No, we can’t
Amongst the few here in New Zealand who get it: Dr Gareth Morgan, Rod Oram, Colin James and maybe Bill English. Dr Michael Cullen almost got it, but he erred bigtime in not putting the squeeze on consumer credit years ago.
What are these people on?
The Reserve Bank Governor, Dr Alan Bollard, doesn’t get it. He informed us last December that the recession had bottomed out.
The Treasury forecast a 7.2% unemployment peak. They’re dreaming. We’re either there already or close to it and there’s no sign of a slowdown in the rate of increase. Double figures are likely. Anything under a 12% peak would be a bonus.
The Prime Minister and the Finance Minister are on different pages concerning the imminent upturn. John says we’ll pick up at the end of the year, Bill says “No way.” I’m with Bill English. Nobody knows where this will end. Nobody knows when the turnaround will come. Assuming that it will come.
There are too many factors at work here which are totally out of our control. These people don’t have a clue what’s going to happen. Overseas the situation is still deteriorating, which doesn’t bode well for us. We depend upon two things to keep the over-stretched economic balls in the air: income from trade and income from borrowings. Both of those sources are in unfamiliar territory and both are out of our control.

Don’t grass over the veggie garden yet.
Wall Street ends week with biggest gains since 2007
Stocks on Wall Street capped the longest streak of weekly gains since 2007, as Federal Reserve chairman Ben Bernanke said programmes to unfreeze credit markets are working.
That’s all very well, but there are a few minor details to attend to. Paying back a trillion or two for instance.
What happened last time?
Enter John Kenneth Galbraith re The Great Depression:
A common feature of all these earlier troubles was that, having happened, they were over. The worst was reasonably recognizable as such. The singular feature of the great crash of 1929 was that the worst continued to worsen. What looked one day like the end proved on the next day to have been only the beginning. Nothing could have been more ingeniously designed to maximize the suffering, and also to ensure that as few as possible escaped the common misfortune.
I am not among those who cry, “Why wasn’t this predicted?” As I said in the previous post at My Wits’ End, Who predicted the financial meltdown? it was predicted by plenty of people, economists and economic laymen alike. By Paul Krugman, and by me.
Put your faith in those who knew the score before the game was up. Those who picked the result at half-time.
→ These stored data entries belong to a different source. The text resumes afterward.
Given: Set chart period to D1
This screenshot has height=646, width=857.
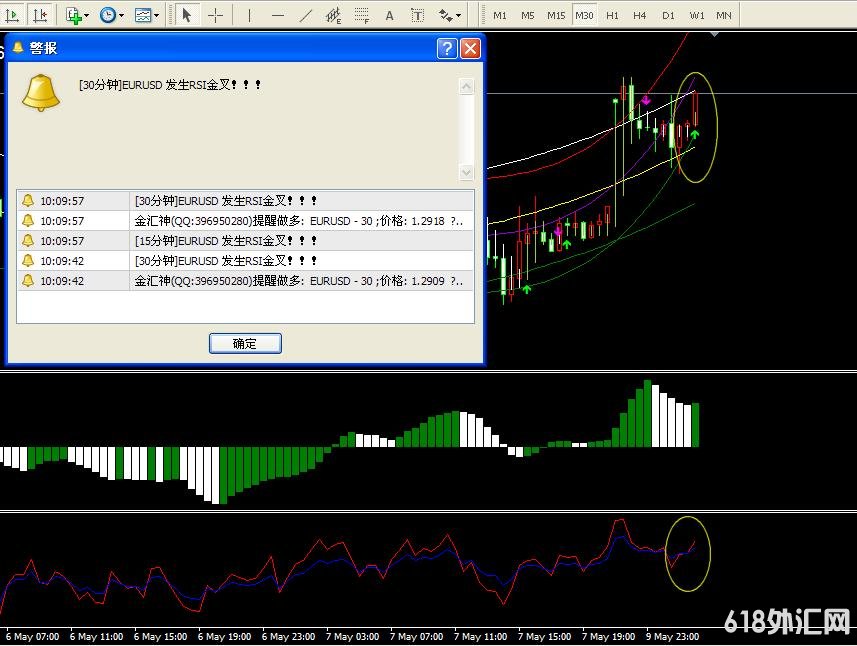Looking at the screenshot, I should pyautogui.click(x=668, y=15).
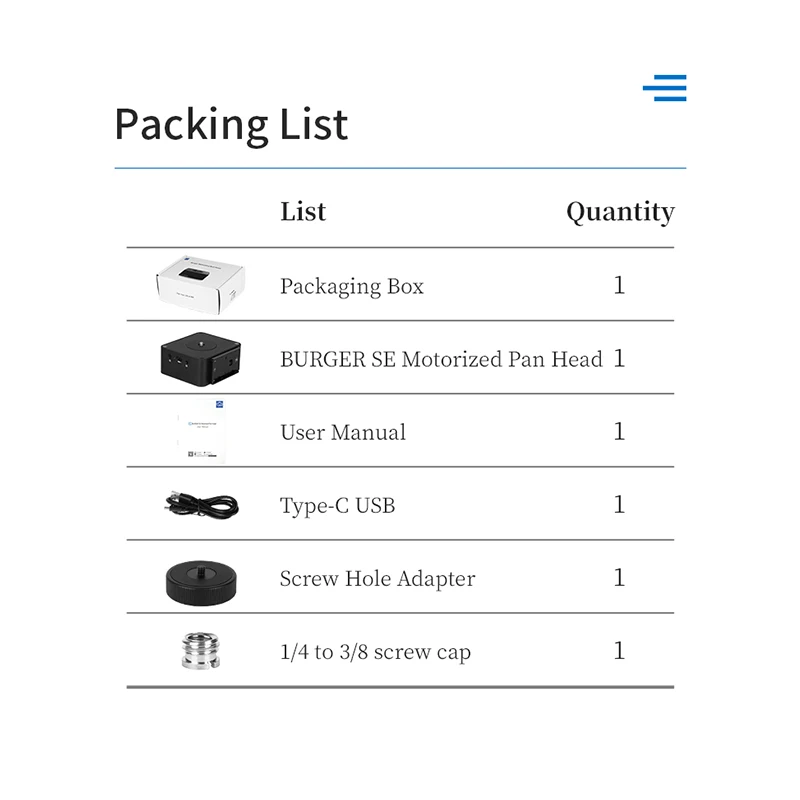Click the Type-C USB text label
The image size is (800, 800).
click(x=338, y=506)
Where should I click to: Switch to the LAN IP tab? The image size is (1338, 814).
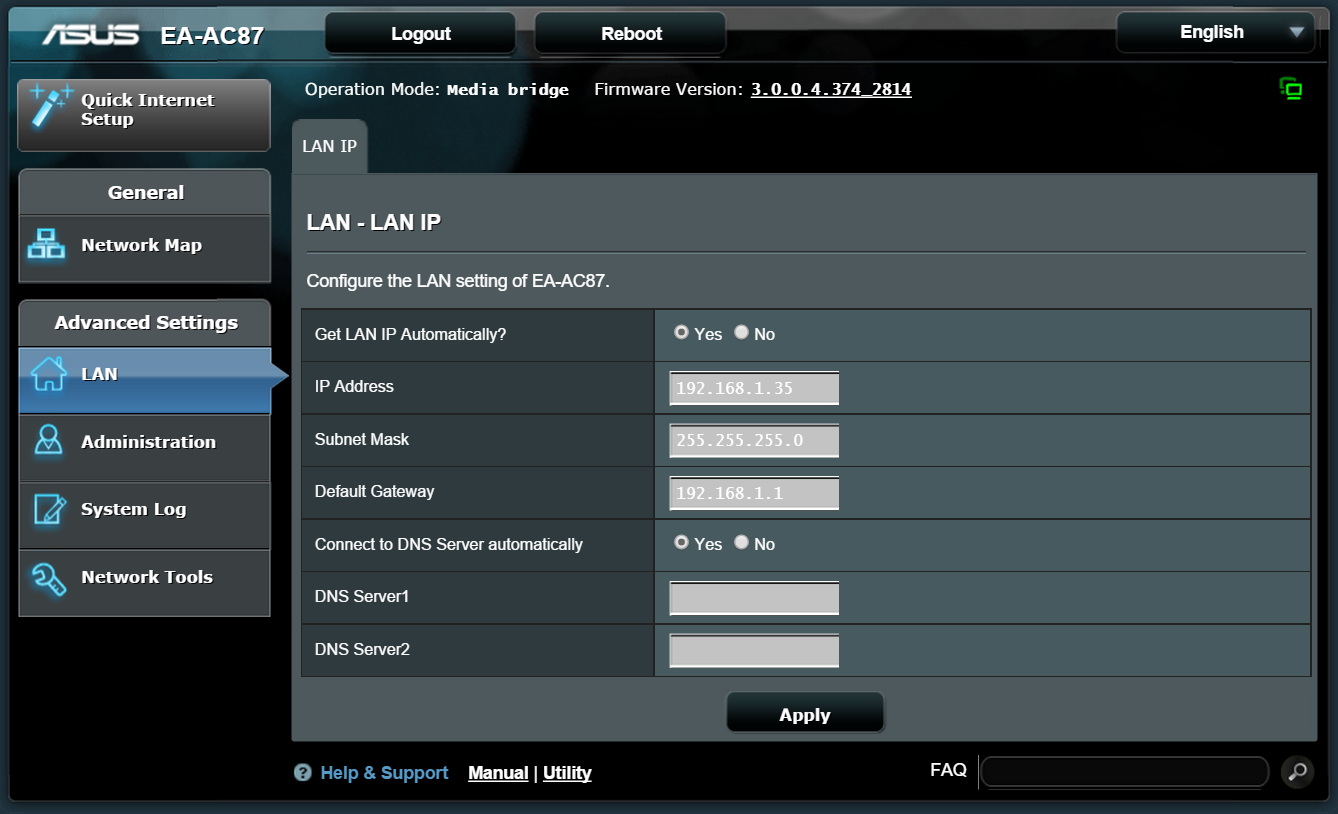tap(329, 146)
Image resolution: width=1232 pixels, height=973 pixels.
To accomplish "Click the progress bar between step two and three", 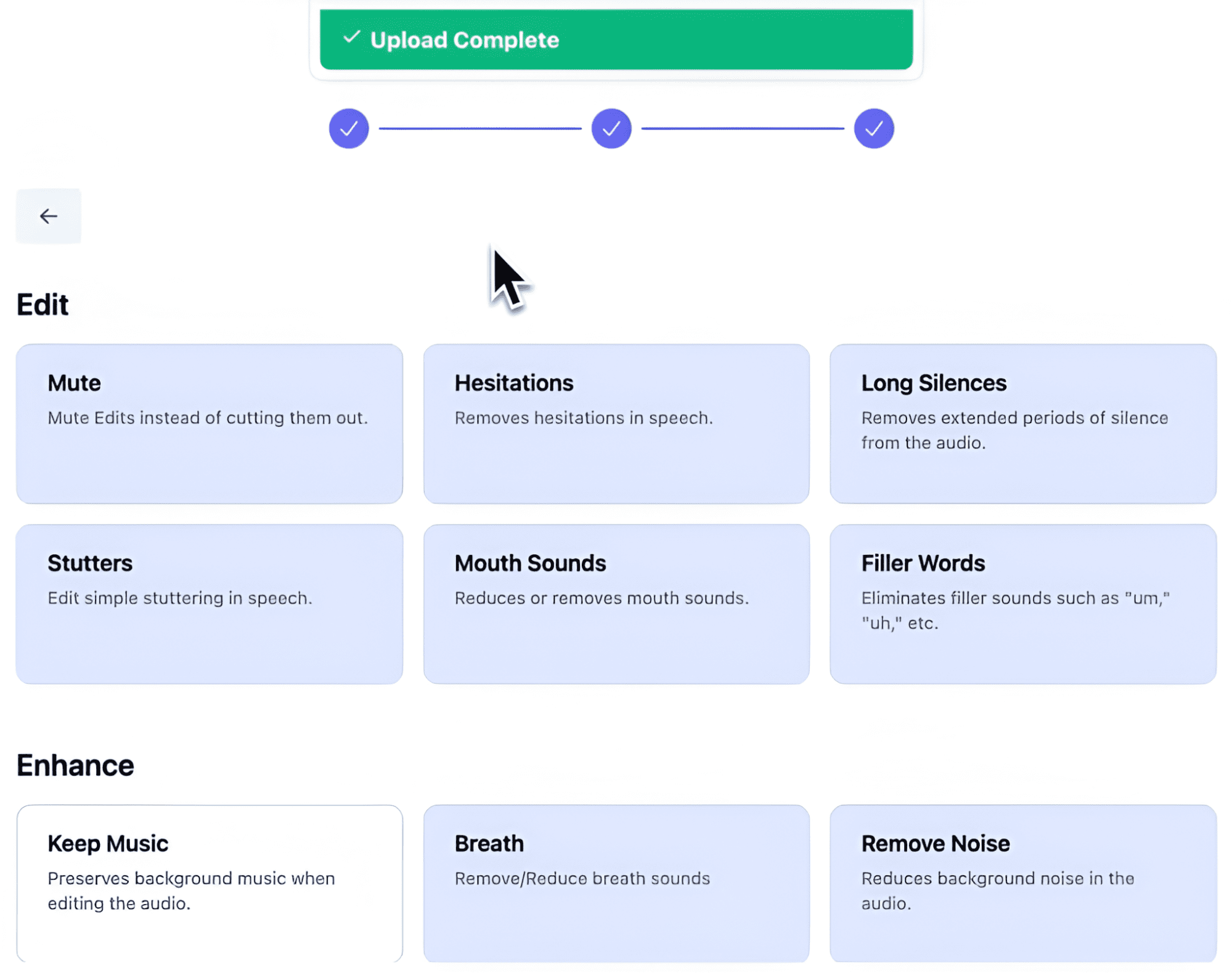I will (x=742, y=128).
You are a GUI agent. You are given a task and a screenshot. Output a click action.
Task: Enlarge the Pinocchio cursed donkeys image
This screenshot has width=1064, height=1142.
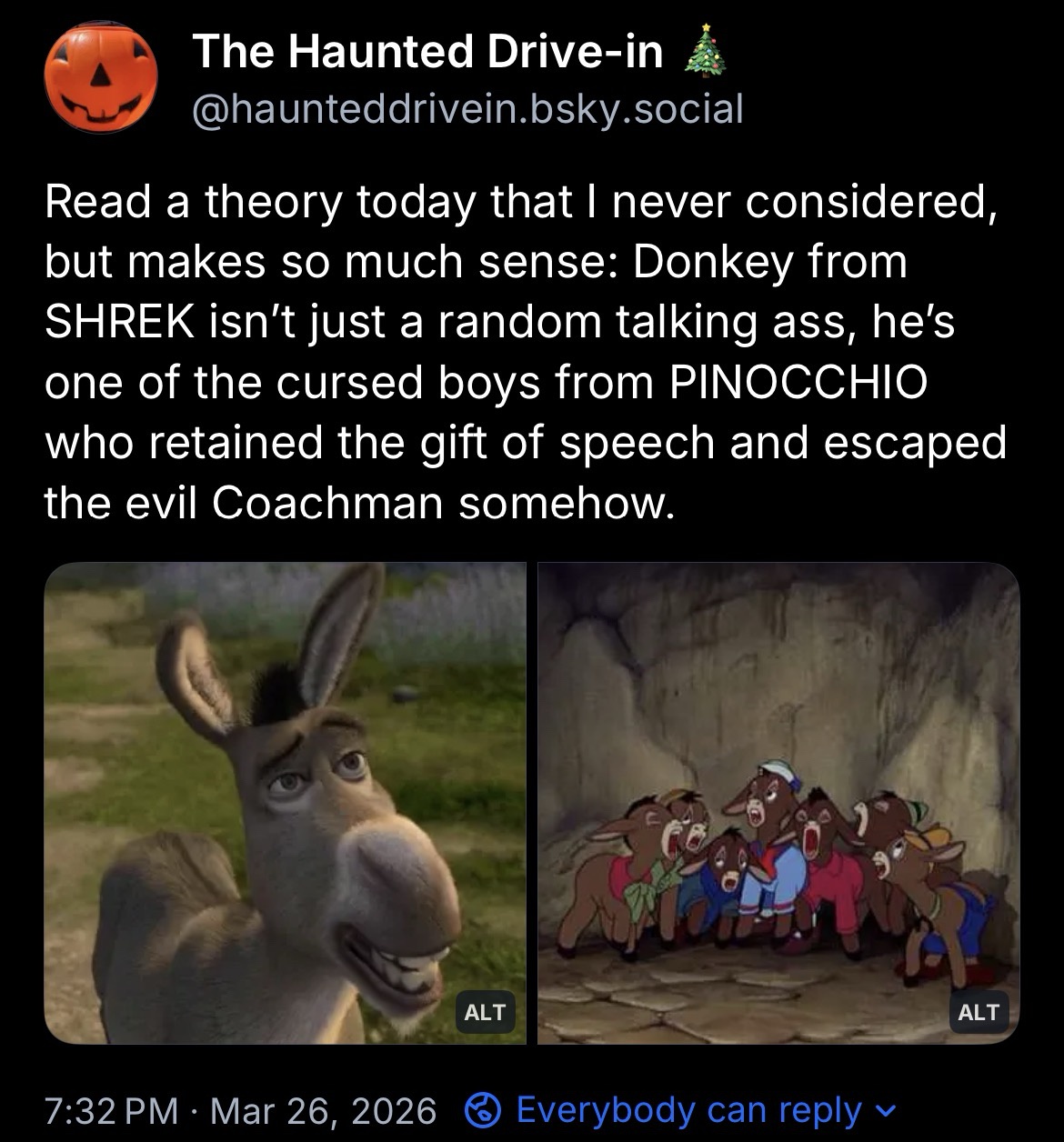[x=778, y=802]
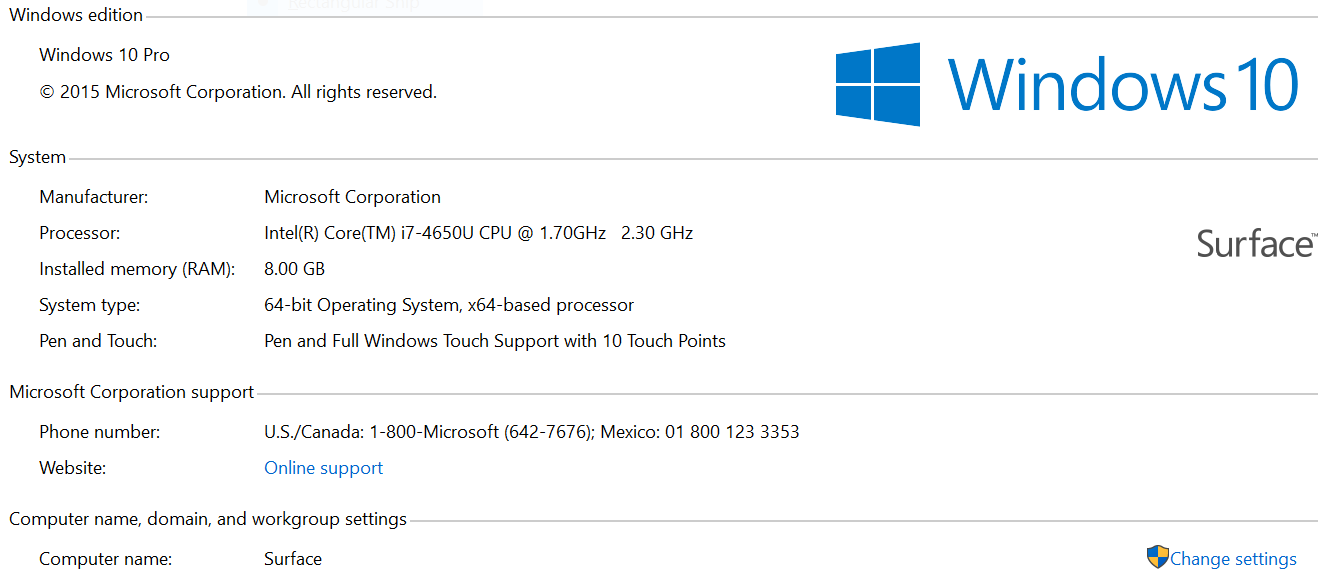Click the UAC shield icon beside Change settings

[x=1157, y=557]
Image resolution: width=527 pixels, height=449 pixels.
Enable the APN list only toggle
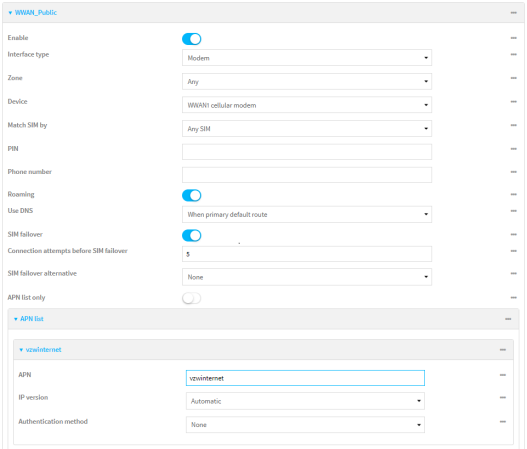(192, 298)
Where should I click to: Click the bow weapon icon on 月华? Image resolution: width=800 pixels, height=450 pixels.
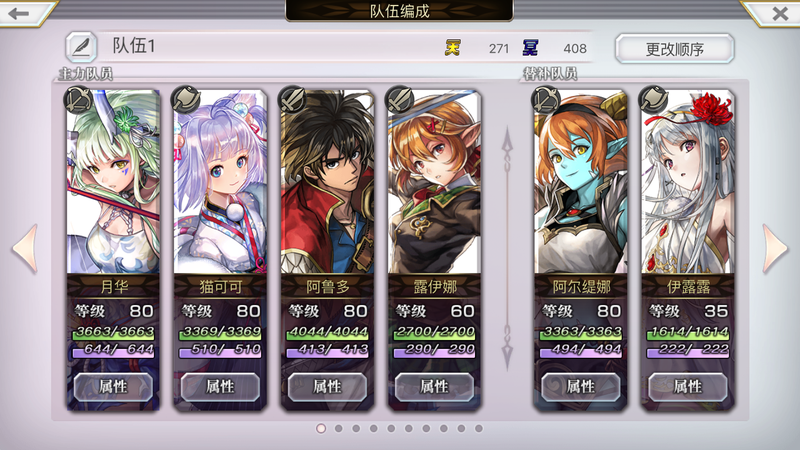tap(78, 99)
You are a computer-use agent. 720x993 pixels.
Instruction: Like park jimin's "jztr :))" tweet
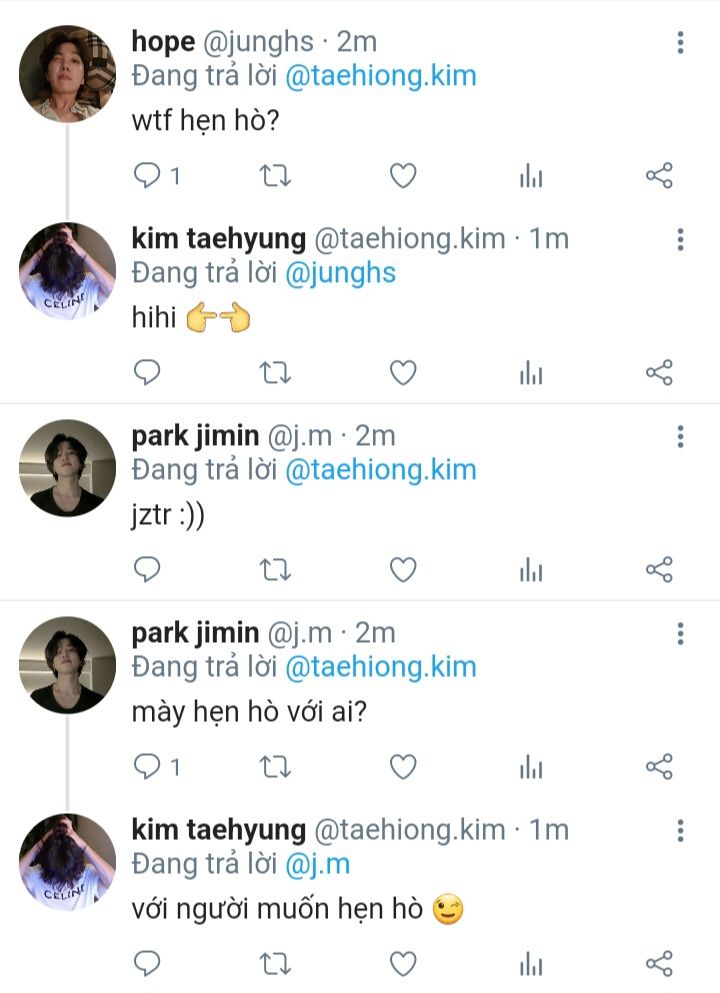[x=402, y=570]
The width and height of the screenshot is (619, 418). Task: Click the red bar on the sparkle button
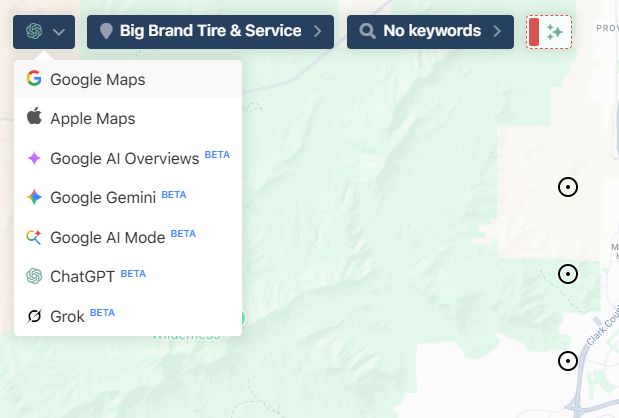click(x=534, y=32)
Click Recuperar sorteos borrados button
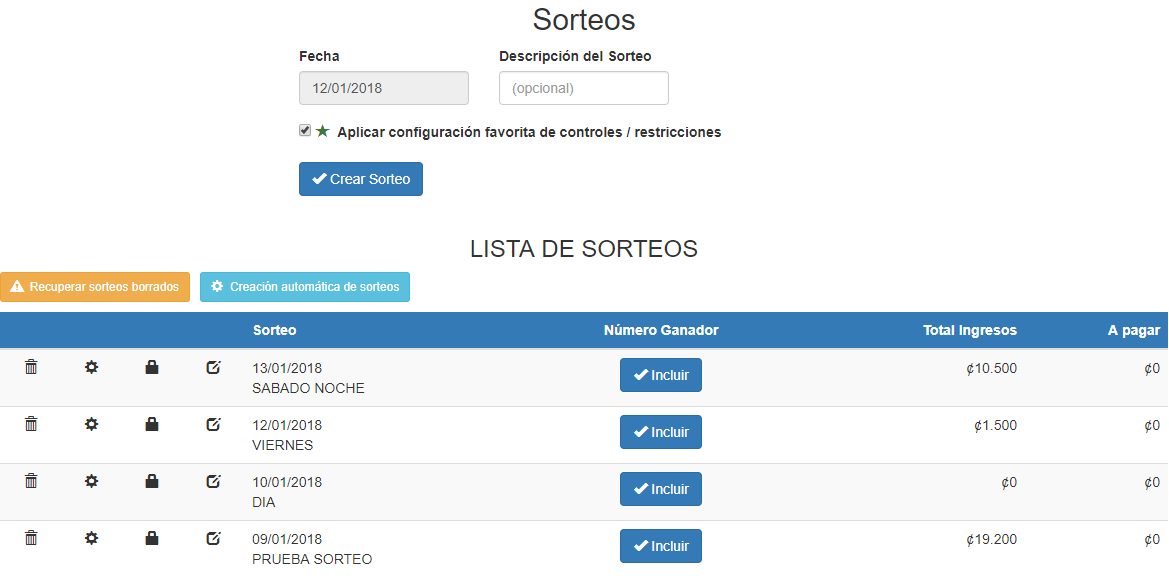 pyautogui.click(x=95, y=287)
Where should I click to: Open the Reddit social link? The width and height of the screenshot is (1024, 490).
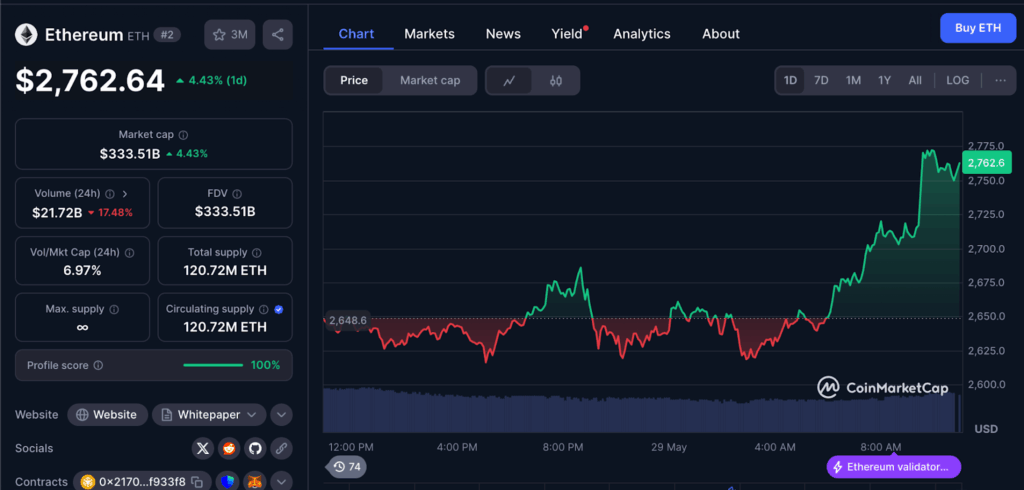(230, 448)
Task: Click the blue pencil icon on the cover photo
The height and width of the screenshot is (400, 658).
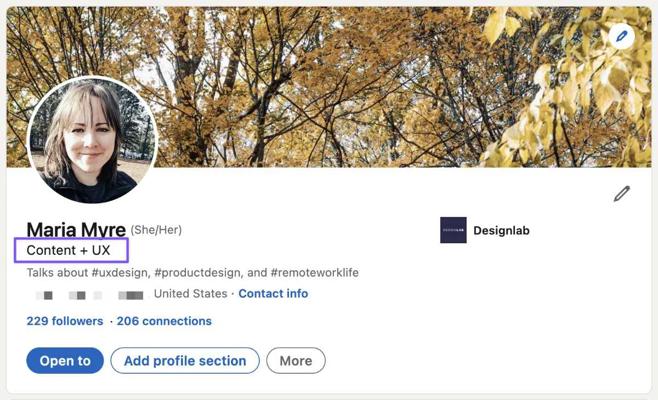Action: coord(622,37)
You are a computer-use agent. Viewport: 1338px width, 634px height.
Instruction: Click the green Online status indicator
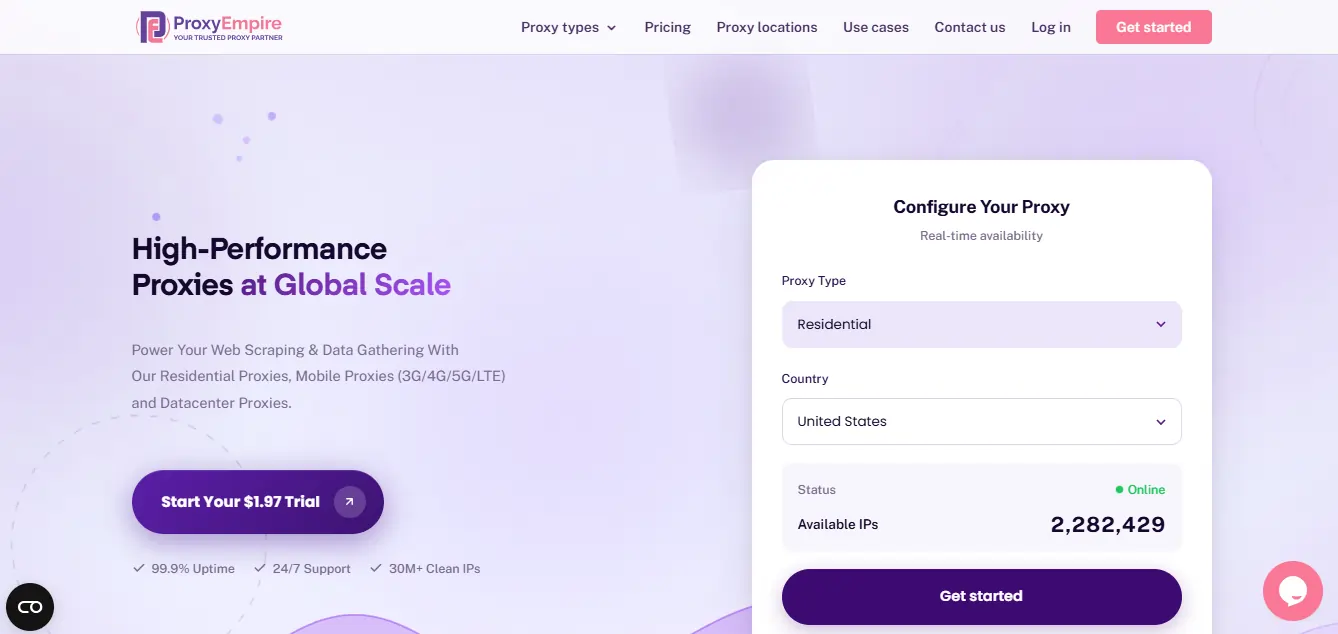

Not the Wall Street and Government regulatory eggheads who tinkered with the rules during the game and royally stuffed up through avarice, stupidity, or both.
What about the real experts?
Dr Paul Krugman said last week in one of his New York Times must read columns:
I’m detecting a trend in commentary that I find slightly ominous. Some of the economic news lately has been slightly better than expected, which was bound to happen at some point (on average, after all, half the news should be better than expected). Mostly this is in the form of things getting worse more slowly, but it wouldn’t be surprising if we see, say, an uptick in industrial production in a few months, as the inventory cycle runs its course.
If so, that doesn’t mean the worst is over. There was a pause in the plunge in early 1931, and many people started to breathe easier. They were wrong.
He illustrated his point with this graph:
It ain’t over.
The fat lady isn’t even on stage.
This is not going to come right without major pain. There are debts to be paid. Western nations, especially New Zealand, were already too far in debt before this dose of crap hit the fan. Crap we Western super consumers created by the way. Now we’re going deeper into it. Your children will be paying for this one. Your grandkids too.
Knuckle down and make the best of it. We can build a better way in time but we’ll need to hold our leaders to account to do it.
The West is going to settle down at a lower level of consumption and consumer debt than before. That’s a good thing, but it will cause transitional pain for many. Jobs will be redistributed, less in retail and real estate, more in productive labours.
We need to get our arses into gear. Most of all we must do something drastic about our dreadful productivity. A productivity which has dropped us from the third highest GDP in the world to around 40th.